彼女を亡くした直後、「荒れた」状態だったと周囲は言うのだが、彼女の7回忌の知らせが彼女の父親から届き、ふいにあの頃の事を思い出す。
それでも、彼女を亡くした事で不思議となんともないという状態が続いている事にずっと戸惑いを覚えていた。

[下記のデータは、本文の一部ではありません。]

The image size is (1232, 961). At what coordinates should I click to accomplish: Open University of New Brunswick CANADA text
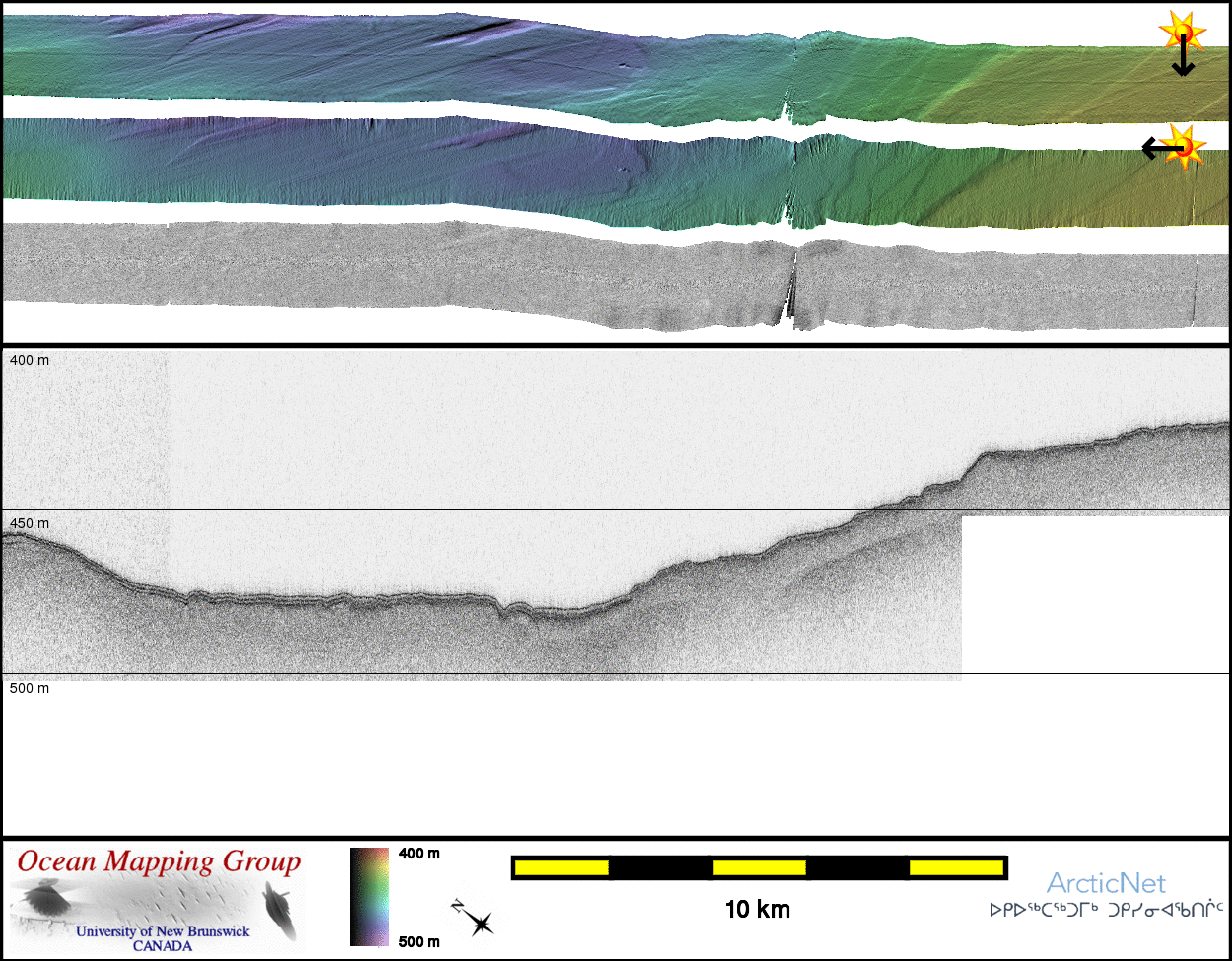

彼女の命日を思い出して泣くことや、残された自分自身の悲しみに泣くこともなく、ただ日々誰か女性と付き合ったり、仕事先での上司との関係などに埋もれながら毎日を過ごしていたのだが・・
ある日、プールで泳ぐ一人の女性かすみを見かける。
何度か顔を見たことはあったし、偶然に声をかけるタイミングが生まれた。
何度か顔を見たことはあったし、偶然に声をかけるタイミングが生まれた。
すると、どちらかともなく声をかけ、いつしか親しくなっていく。
彼女は、一卵性双生児の双子であり、その片割れのゆかりとは区別がつかないほどによく似ている。
少しずつ僕は彼女に惹かれて行くが、婚約した彼女の双子の片割れのゆかりと婚約者の尾崎さんと一緒に会ったとき、奇妙な違和感に気付く。
彼女の本心とは・・そして、僕にとって「愛」というのは何なのだろうか?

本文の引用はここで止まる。